Thematic analysis with ChatGPT - coding qualitative data (2025 method)
Based on Qualitative Researcher Dr Kriukow's video on YouTube. If you like this content, support the original creators by watching, liking and subscribing to their content.
Use ChatGPT to generate initial codes first, not themes, to preserve an audit trail from evidence to interpretation.
Briefing
Qualitative thematic analysis becomes more defensible when ChatGPT is used to produce an auditable coding trail—not just end themes. The core shift in this workflow is moving from a Word-based setup to an Excel-based one, letting ChatGPT generate structured “initial codes” that map directly onto each interview excerpt. That structure is meant to strengthen credibility because every later theme can be traced back to specific coded segments.
The method starts with a strict prompt that forces ChatGPT to stay at the coding stage. Instead of asking for themes, the prompt instructs it to create “initial codes”: detailed, descriptive codes that cover essentially every statement or sentence in the data, without speculating about themes. The emphasis is on building the foundation first—codes as the building blocks—because AI tools that jump straight to themes without showing how the data was coded leave researchers with no audit trail and therefore weak credibility.
Once the prompt is set, the transcript is pasted in. ChatGPT then generates an Excel file with a two-column table: interview text on the left and the corresponding detailed initial codes on the right. The workflow is designed so researchers don’t need to be Excel users; ChatGPT creates the file automatically. The resulting coding output may include unnecessary items (for example, codes that reflect interviewer wording or questions), but the presenter treats that as manageable noise as long as the codes remain descriptive and granular.
The process is repeated for each interview transcript. After all transcripts are coded, the workflow moves to “focus coding,” where the goal is to organize the initial codes into higher-level groupings while still avoiding theme-making too early. Here, the Excel-generated code lists are consolidated into one place and then reorganized. ChatGPT can assist in a “more hands-off” mode by grouping every code into thematic buckets—researchers can specify that groups can be any number of categories, but every code must belong somewhere, even if that requires creating additional subgroups.
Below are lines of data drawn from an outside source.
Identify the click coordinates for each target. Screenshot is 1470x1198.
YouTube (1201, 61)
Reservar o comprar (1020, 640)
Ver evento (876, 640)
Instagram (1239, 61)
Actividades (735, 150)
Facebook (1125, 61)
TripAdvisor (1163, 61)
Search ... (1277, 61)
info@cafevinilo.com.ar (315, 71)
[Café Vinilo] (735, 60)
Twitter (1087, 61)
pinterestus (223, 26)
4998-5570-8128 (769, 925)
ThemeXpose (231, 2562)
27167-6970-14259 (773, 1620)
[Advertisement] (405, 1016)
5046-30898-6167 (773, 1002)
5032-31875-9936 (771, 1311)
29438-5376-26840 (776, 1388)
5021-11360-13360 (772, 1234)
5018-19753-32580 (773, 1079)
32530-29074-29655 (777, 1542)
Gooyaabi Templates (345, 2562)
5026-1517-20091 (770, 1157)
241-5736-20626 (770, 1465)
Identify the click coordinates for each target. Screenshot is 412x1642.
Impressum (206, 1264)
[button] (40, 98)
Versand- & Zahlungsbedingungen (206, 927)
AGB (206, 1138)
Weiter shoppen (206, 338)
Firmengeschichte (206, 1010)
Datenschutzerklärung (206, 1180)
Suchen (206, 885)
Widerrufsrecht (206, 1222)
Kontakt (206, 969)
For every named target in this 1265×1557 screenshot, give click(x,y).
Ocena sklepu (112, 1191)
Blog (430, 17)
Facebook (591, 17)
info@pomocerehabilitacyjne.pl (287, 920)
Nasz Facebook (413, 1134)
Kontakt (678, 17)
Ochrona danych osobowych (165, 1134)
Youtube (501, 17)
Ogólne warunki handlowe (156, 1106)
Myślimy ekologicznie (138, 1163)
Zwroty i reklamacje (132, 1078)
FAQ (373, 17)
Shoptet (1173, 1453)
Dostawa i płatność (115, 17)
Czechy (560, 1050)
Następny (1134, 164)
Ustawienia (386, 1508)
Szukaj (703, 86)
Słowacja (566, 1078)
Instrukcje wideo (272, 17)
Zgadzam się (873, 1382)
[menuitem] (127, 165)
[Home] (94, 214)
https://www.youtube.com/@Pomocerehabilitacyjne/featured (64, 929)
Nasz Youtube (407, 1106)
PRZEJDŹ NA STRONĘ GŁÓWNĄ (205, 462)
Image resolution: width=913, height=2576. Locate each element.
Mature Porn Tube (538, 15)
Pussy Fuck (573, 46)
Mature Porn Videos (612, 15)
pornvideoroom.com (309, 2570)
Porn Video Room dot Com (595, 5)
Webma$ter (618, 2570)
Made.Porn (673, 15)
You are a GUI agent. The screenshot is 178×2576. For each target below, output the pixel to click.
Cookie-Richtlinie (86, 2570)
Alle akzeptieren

In the example, the regrouping produces clusters such as leadership strategies and philosophy, school-related conditional arrival and student observation, engagement and parent/community engagement, and culture-change process codes. The presenter likens this stage to building a table of contents for the dataset: it makes the inventory of what’s in the data easier to see than a long, unstructured list of codes.
From there, the next step is theme development. The workflow encourages researchers to take control at this point—review the organized code groupings, align them with the research questions, and decide what themes actually fit—rather than outsourcing theme creation to ChatGPT. The practical takeaway is that ChatGPT’s new ability to generate Excel outputs can save time on initial coding while preserving the audit trail needed for rigorous qualitative analysis.
Cornell Notes
The workflow uses ChatGPT to support thematic analysis while preserving an audit trail. Instead of requesting themes, prompts require “initial codes”: detailed, descriptive codes that cover nearly every statement in each transcript, with no theme speculation. ChatGPT then generates an Excel file mapping interview text (left column) to initial codes (right column), and the same process is repeated across interviews. After initial coding, “focus coding” groups the codes into organized categories so researchers can see what’s in the dataset like a table of contents. Theme development comes afterward, ideally with researcher control to ensure credibility and alignment with research questions.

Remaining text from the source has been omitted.